When you suffer from a technical difficulty, it’s your responsibility to ensure that it is handled in a timely fashion, whether it is reporting the issue to IT or taking care of it yourself. The process of troubleshooting, however, can save you from waiting around while IT tinkers with your device’s settings. Let’s examine the five stages of troubleshooting and how you might try them yourself.
First, you need to collect information that you can use to address the problem. What is the issue, and what is the scope? Is it one little thing on your PC or is it a network-wide issue? If you collect as much information as you can, you’ll have an easier time talking to IT about it. Chances are they will try to replicate the issue, and all of this information will be invaluable towards this end.
Next, you’ll need to use this information to determine the best path toward resolving your issue. Is there anything relevant in the data you can use to resolve the issue? You may have to adjust your approach based on your response to this question. You should be putting a plan in place that is data-informed whenever possible.

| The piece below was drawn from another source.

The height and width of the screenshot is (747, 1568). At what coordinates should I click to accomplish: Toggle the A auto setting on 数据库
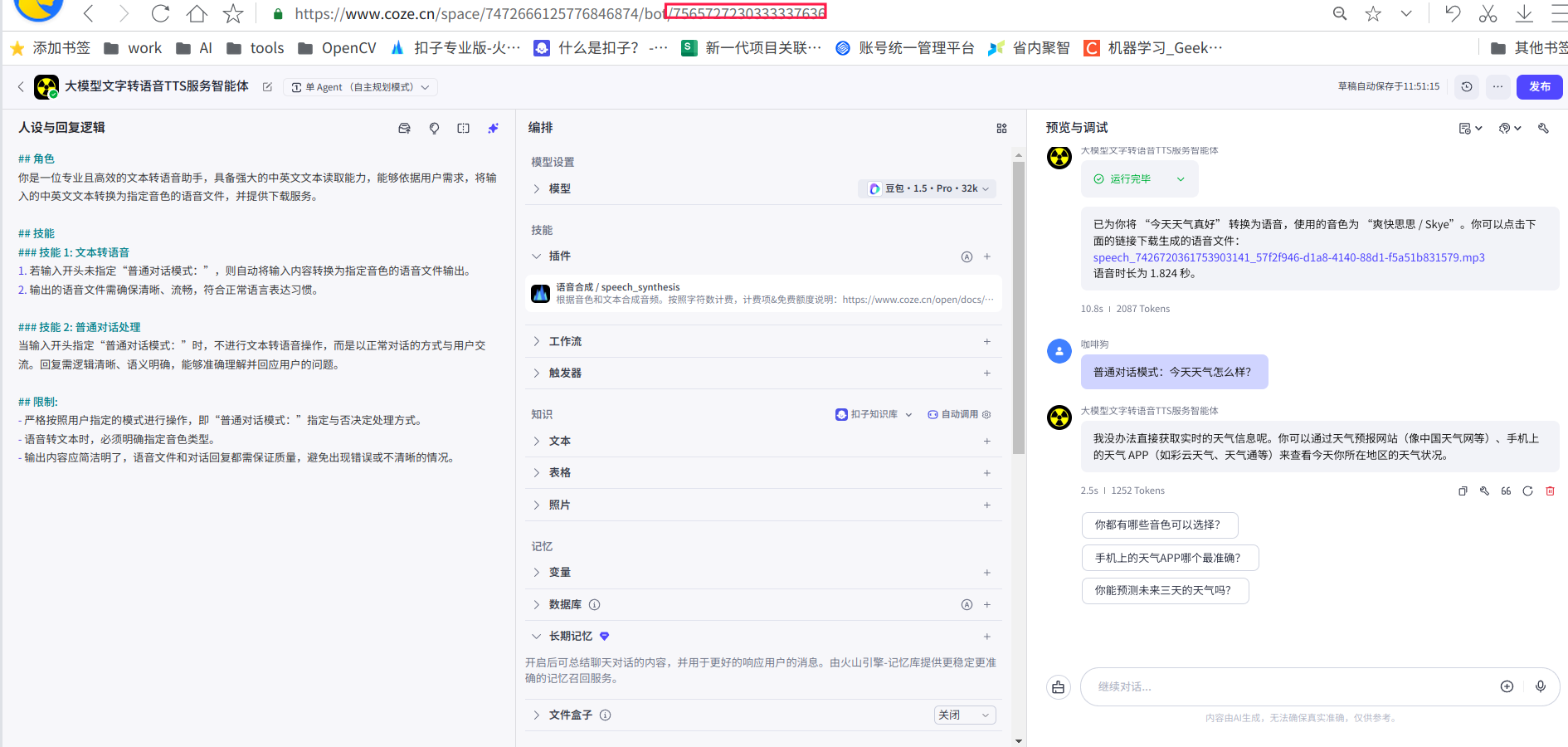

With a solid plan in place, you can implement the proposed solution. You’ll want to be extremely careful, though. You should only implement a solution that you know solves the problem at hand. If you are not confident in your technology, then you should do more research until you are confident in it. The wrong solution could put you at a disadvantage.
After implementation, you’ll have to assess whether or not the solution actually worked. Some of the solutions you might implement are little more than stop-gaps that provide temporary fixes for larger problems, which is fine in its own way, so long as that is how you treat the solution. It’s your responsibility to know when it’s time to implement something better.
Now that you have a solid solution in place, you’ll want to ensure that your internal documents have recorded the processes for the fix. This helps others within your organization to understand the fix for later on, and it can keep others from engaging in a long and difficult (and now unnecessary) troubleshooting process.